= Tasks to carry out =
a) According to the GPS comparison, what is the maximum zoom level of the Triton?
b) In the GPS comparison, rewrite the section that begins at the words "Accuracy: With a" and stops after "blew me away.". Swap every "Triton" for "Garmin".

= Selected excerpt =
>> Begin
Recording waypoints and tracks: For starting and stopping data recording, I’ll give the edge to the Garmin. Recording your current waypoint position takes a single button push with the Garmin, versus at least two for the Triton. And the Garmin has a separate track management page that makes it easy to start/stop/save tracks, while the Triton again takes more button/screen taps. Modifying waypoint/track names and colors is a lot easier with the touchscreen Triton, where you can tap on a letter, icon or track color to select it; with the Garmin, you have to manually scroll through and select letters/numbers/icons/track colors, which takes a lot longer. The Triton screen keyboard isn’t a QWERTY layout, which is a bit odd, and you also have to switch between separate keyboards for letters, numbers, symbols, and text shortcuts (e.g. a key that enters a cardinal direction like North or South, and unit abbreviation like mi. or km.). I’m hoping they’ll add a QWERTY option in a firmware update.
Accuracy: With a GPS, one way to assess unit accuracy is to take it to a known position like an NGS benchmark, and then compare the measured position with the known position. With the Triton, though, I was able to load in an aerial photo with 1-meter resolution, and then compare the GPS position plotted on the aerial photo with the landmarks on the ground. In an area with wide open skies, and no satellite blockage by terrain or vegetation, the Triton was outstanding – it put me within a meter of the actual location every time. I can remember walking to the dashed yellow line in the middle of a road, which was barely visible on the aerial, and having the Triton position me right on top of it – that blew me away.
Closer to home, I took the Triton and Garmin out for a hike in my neighborhood, recording tracks of where I walked, and then overlaid them on top of an aerial map. In the photos below, the green track is the Triton, and the red track is Garmin. There was some tree cover and terrain blockage which would have degraded positional accuracy:
The Triton track is within 1-2 meters of my actual position all along this route. The Garmin had some problems in this section. However, a bit further along in the hike, the tracks matched each other more closely, and were never more than 1-2 meters from my actual position on the ground:
Overall, the position measurements of both units were outstanding; no complaints.
Waypoint averaging: One way to improve the measurement accuracy of a point position is to average multiple measurements, to cancel out random fluctuations in position due to noise. The Garmin does that, but the Triton does not, and I consider that a major drawback of the Triton. One way to get around that is to record a track at a single point, using a time interval to space out the points, and then average all the track points using a program like DNRGarmin. I tried to do that with both the Garmin and Triton at a single location, but when I plotted the two tracks in geographic coordinates, I saw this:
From this, one can see that the output positional accuracy of the Garmin is about 1E-06 degrees, or about 10 centimeters, while the Triton only outputs positions to the nearest 1E-05 degrees, roughly one meter. Looking at the GPX file data confirmed this; the Triton only had five decimal places of data for position, while the Garmin had eight decimal places (apparently the last two decimal places are spurious data). This might not matter to you, but to me it’s a big deal. I use waypoint averaging all the time to improve positional accuracy, and even if the Triton had that option, the dropping off of 1-2 decimal places of data would make any such averaging of dubious accuracy. I also regularly take perimeters of small areas with my Garmin; as long as I do this in short span of time, I can get a reasonably decent-looking area boundary. The one-meter resolution of the Triton makes it useless for this purpose. For that matter, the maximum zoom level of the Triton is 30 meters vs. 5 meters for the Garmin; I’d really like to see higher zoom levels added in future firmware updates.
>> End
= Data excerpts =
>> Begin
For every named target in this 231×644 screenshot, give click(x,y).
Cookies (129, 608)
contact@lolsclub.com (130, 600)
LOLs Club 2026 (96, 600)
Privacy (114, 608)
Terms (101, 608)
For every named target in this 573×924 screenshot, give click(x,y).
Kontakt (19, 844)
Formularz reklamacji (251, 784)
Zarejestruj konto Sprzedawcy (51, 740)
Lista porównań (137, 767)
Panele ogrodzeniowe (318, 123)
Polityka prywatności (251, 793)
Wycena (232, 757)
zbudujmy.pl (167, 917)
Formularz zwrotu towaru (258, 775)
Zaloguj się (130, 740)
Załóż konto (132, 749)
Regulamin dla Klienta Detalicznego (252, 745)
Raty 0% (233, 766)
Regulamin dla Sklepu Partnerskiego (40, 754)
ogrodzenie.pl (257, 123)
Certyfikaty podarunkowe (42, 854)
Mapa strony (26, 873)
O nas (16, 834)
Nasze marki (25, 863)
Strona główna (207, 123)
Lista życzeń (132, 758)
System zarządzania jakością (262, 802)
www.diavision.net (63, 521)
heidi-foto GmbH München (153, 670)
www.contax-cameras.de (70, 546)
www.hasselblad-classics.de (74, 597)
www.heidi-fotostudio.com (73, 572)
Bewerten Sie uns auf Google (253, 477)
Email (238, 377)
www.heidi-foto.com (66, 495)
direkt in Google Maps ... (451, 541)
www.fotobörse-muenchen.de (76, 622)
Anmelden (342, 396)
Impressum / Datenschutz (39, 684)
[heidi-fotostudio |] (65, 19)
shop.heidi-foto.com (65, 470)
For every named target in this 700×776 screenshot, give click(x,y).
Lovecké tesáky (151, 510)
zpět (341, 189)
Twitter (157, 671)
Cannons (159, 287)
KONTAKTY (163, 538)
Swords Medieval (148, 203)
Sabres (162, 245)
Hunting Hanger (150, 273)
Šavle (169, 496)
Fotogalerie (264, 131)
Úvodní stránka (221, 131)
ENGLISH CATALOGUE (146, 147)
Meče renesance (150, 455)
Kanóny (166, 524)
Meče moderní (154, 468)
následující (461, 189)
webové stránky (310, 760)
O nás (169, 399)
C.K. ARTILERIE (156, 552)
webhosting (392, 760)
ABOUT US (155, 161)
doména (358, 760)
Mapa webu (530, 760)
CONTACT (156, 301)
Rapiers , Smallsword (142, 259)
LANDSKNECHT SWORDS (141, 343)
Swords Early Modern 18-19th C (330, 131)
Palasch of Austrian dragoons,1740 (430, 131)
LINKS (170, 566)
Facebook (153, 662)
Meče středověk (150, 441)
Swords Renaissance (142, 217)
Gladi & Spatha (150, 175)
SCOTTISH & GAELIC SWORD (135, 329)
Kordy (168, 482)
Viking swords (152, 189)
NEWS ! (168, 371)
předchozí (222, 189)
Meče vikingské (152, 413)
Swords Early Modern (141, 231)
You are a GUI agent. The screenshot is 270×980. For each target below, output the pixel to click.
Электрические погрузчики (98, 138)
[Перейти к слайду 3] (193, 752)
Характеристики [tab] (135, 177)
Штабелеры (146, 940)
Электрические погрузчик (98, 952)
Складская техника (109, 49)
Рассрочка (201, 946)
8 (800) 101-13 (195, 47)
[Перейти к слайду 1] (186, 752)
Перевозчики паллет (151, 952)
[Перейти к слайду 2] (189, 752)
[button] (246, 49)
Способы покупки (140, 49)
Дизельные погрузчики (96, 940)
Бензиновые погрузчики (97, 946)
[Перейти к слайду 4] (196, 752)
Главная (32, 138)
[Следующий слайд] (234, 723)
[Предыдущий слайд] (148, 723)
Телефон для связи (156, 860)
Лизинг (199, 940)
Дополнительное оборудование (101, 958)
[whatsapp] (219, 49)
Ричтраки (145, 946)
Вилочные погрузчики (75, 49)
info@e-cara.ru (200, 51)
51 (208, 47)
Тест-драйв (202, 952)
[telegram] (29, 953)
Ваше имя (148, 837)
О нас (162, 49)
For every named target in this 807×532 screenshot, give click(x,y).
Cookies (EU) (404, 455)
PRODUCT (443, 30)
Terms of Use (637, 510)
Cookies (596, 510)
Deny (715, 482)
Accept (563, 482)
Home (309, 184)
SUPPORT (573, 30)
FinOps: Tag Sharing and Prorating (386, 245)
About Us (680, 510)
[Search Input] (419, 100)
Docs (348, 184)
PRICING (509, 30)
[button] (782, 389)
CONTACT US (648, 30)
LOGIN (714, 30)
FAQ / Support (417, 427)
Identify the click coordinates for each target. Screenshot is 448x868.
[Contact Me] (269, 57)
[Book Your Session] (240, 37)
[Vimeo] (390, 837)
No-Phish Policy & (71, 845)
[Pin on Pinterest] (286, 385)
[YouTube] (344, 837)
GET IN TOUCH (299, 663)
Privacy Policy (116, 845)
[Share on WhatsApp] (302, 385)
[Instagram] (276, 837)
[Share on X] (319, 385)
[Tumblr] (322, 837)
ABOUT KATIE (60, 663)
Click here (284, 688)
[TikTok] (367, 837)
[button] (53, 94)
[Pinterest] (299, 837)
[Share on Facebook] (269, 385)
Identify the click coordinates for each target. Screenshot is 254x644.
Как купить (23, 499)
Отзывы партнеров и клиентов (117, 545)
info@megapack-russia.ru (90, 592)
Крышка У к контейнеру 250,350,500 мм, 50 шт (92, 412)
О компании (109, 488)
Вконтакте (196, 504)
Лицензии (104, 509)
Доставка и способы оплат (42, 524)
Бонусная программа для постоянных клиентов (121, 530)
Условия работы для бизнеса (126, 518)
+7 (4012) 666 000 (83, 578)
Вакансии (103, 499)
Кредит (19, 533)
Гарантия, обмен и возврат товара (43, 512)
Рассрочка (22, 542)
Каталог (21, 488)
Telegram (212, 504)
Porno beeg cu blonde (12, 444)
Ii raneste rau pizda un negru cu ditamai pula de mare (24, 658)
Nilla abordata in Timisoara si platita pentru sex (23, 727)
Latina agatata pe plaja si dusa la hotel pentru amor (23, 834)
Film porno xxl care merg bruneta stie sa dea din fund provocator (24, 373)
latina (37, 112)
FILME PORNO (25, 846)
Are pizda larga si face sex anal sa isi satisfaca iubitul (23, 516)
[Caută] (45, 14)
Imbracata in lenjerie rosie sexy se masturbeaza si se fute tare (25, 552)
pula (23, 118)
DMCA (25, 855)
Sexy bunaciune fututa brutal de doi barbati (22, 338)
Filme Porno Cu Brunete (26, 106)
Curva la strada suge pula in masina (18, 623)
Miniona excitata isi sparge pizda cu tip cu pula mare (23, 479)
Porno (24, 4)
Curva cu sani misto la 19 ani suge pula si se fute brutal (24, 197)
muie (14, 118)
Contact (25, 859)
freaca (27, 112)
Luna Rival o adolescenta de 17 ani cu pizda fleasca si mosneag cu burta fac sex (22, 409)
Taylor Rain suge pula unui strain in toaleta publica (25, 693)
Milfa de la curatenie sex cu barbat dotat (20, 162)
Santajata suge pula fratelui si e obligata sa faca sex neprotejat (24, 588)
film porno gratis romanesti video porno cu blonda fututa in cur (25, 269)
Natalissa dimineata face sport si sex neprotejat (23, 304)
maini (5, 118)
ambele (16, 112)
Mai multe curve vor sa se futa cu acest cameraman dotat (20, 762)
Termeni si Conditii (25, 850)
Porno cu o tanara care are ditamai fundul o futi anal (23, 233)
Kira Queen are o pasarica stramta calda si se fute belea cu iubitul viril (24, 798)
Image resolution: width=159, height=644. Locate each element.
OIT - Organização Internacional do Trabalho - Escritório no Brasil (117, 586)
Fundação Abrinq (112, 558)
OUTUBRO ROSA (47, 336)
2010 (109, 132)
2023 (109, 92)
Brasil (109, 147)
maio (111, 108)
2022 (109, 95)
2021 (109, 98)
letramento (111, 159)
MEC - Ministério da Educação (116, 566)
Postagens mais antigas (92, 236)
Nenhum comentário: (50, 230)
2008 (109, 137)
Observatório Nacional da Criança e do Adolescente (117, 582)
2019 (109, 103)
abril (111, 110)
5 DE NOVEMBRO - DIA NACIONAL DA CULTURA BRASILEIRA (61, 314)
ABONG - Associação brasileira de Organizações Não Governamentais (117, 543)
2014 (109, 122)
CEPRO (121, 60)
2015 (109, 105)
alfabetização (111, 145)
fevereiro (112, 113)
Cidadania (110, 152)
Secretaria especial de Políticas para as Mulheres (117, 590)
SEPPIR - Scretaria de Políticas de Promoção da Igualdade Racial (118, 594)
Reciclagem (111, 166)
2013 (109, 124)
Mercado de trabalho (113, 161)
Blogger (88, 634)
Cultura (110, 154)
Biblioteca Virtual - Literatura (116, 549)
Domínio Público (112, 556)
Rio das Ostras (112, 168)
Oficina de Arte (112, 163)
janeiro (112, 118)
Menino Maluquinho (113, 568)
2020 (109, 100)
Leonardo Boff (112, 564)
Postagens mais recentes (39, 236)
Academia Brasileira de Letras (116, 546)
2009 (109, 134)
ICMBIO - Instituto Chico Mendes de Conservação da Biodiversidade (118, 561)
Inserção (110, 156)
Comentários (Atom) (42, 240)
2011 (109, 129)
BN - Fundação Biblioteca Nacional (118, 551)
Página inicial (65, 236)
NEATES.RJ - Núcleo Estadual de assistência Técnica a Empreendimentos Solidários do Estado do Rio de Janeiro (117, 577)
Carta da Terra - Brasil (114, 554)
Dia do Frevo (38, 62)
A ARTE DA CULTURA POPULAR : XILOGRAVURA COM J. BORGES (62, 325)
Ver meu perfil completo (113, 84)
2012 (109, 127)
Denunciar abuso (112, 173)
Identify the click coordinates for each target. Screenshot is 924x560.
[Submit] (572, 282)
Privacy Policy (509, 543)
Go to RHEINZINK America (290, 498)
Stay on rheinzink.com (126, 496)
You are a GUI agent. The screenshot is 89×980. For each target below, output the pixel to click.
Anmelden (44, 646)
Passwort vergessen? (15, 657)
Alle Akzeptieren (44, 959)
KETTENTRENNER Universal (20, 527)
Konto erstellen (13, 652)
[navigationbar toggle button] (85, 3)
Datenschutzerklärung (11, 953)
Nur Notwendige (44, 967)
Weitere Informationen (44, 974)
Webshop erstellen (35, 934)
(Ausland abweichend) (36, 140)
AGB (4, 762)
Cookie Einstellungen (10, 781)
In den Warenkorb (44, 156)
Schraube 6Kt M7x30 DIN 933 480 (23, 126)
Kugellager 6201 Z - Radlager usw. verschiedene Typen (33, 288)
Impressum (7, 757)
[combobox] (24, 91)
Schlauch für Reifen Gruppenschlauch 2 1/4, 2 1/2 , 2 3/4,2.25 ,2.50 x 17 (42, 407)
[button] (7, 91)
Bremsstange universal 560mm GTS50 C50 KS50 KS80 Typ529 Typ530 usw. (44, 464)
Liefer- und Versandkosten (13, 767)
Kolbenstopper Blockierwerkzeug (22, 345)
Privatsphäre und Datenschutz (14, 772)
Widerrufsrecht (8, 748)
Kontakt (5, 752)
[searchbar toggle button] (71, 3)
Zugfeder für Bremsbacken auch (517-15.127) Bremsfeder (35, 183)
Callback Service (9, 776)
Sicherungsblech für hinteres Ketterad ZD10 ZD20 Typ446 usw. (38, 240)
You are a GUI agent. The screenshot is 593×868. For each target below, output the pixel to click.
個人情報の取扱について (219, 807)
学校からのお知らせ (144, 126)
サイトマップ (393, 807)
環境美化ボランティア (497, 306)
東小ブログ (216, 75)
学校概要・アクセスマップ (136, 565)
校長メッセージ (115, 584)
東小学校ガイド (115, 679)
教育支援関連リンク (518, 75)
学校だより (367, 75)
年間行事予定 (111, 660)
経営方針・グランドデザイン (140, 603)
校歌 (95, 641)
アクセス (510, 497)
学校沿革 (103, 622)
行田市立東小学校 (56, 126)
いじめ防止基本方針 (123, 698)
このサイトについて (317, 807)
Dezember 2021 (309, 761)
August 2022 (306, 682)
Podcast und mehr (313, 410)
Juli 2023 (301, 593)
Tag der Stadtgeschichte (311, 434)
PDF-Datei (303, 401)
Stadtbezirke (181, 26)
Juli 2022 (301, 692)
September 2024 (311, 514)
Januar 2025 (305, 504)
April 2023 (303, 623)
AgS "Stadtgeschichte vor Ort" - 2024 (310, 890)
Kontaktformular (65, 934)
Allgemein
>> End
= Solutions in order =
a) 30 meters

b)
Accuracy: With a GPS, one way to assess unit accuracy is to take it to a known position like an NGS benchmark, and then compare the measured position with the known position. With the Garmin, though, I was able to load in an aerial photo with 1-meter resolution, and then compare the GPS position plotted on the aerial photo with the landmarks on the ground. In an area with wide open skies, and no satellite blockage by terrain or vegetation, the Garmin was outstanding – it put me within a meter of the actual location every time. I can remember walking to the dashed yellow line in the middle of a road, which was barely visible on the aerial, and having the Garmin position me right on top of it – that blew me away.